Reality rushed in with Washington's new year's "fiscal cliff" deal. Mainly a heroic labor of statesmanship to leave a lot of things unchanged, it included two notable exceptions. Republicans in Congress, chastened by President Obama's re-election, at last agreed to an increase in the top federal income tax rate — a 4.6-percentage-point rise on family income above $450,000.

But at the same time — quietly, with scarcely a breath of debate — both parties allowed a two-year "holiday" to end on part of the Social Security payroll tax. It produced a 2-percentage-point bump on wage income above, well, $0 (and up to around $114,000).

The bottom line on these two provisions? A hardworking middle-class family earning $50,000 saw taxes rise by 2 percent of its total income. A family making 10 times as much got clipped by less than 1 percent of its total income.

These may well have been prudent measures so far as they went. But they were not "no new taxes." And they were not exactly limited to taxing the rich.
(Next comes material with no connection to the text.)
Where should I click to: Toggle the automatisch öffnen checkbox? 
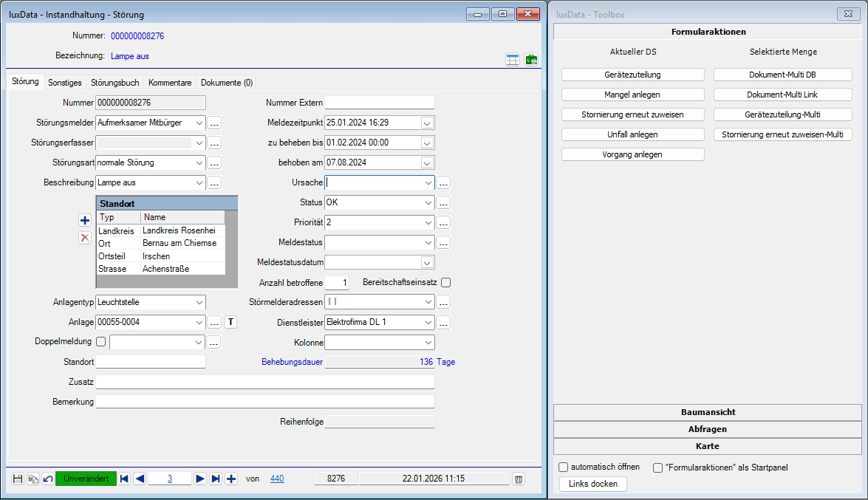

No doubt that messy outcome had a lot to do with divided government in Washington. But as we're seeing, even here in Minnesota, where voters last fall handed complete control over tax policy to Democrats for the first time in a generation, a pure and refreshing tax-the-rich plan seems at best uncertain.

The major trouble the Senate tax bill ran into Monday only deepens the uncertainties.

To be a hardworking smoker (full disclosure: like me) is, as usual, particularly hazardous. In enlightened minds, smokers may have slightly more right than corporations to be considered persons, technically, under our Constitution. But politically they count for less. Even Dayton has been persuaded to hike cigarette taxes about $1 a pack, even though tobacco levies hit Minnesotans of modest means hard.

Legislators, meanwhile, are going much farther, also considering measures to hike taxes on the basic necessities of life — things like clothing, haircuts and booze.

To be sure, there are hefty income tax increases on the rich in the works as well. But under the Senate tax bill, which stuck in members' craw Monday, the higher rates would have reached single Minnesotans with taxable incomes as mainstream as $80,000.

Some, no doubt, might think such people are plenty well-off — even if they may have to lay off the wine steward to afford their newly fair share.

It is reasonable to argue that all this new revenue is needed. It is not reasonable to miss or deny DFLers' willingness to raise a good part of it from nonrich Minnesotans.

Dayton's dilemma seems genuine. No politician in America has made such an indelible signature out of his zeal for taxing the rich and only the rich.

Earlier this year, the governor completely abandoned a sweeping sales tax expansion proposal when it became clear that including business services was unworkable. Only the business piece, he explained, made it palatable for him to broaden the range of purchases on which ordinary Minnesotans were taxed, even though he claimed that his proposal would produce no net tax hike for consumers.

However the budget battle turns out in the weeks ahead, a bracing dose of reality should have been delivered by now. There is much hard work ahead in reconciling this society's finite means with its ever-growing needs and wants — with unmanageable health care costs, an aging infrastructure and aging population, daunting educational challenges, and all the rest. Choosing among higher taxes, simply recognizing limits and demanding that government change and improve how it does its work will confront us unendingly.

The good news is that the last few months should have clarified this: There will have to be some higher taxes. But to the extent we choose higher taxes rather than limits and reforms, it will sooner or later mean higher taxes on everyone. Even if you're not rich. And even if you don't smoke.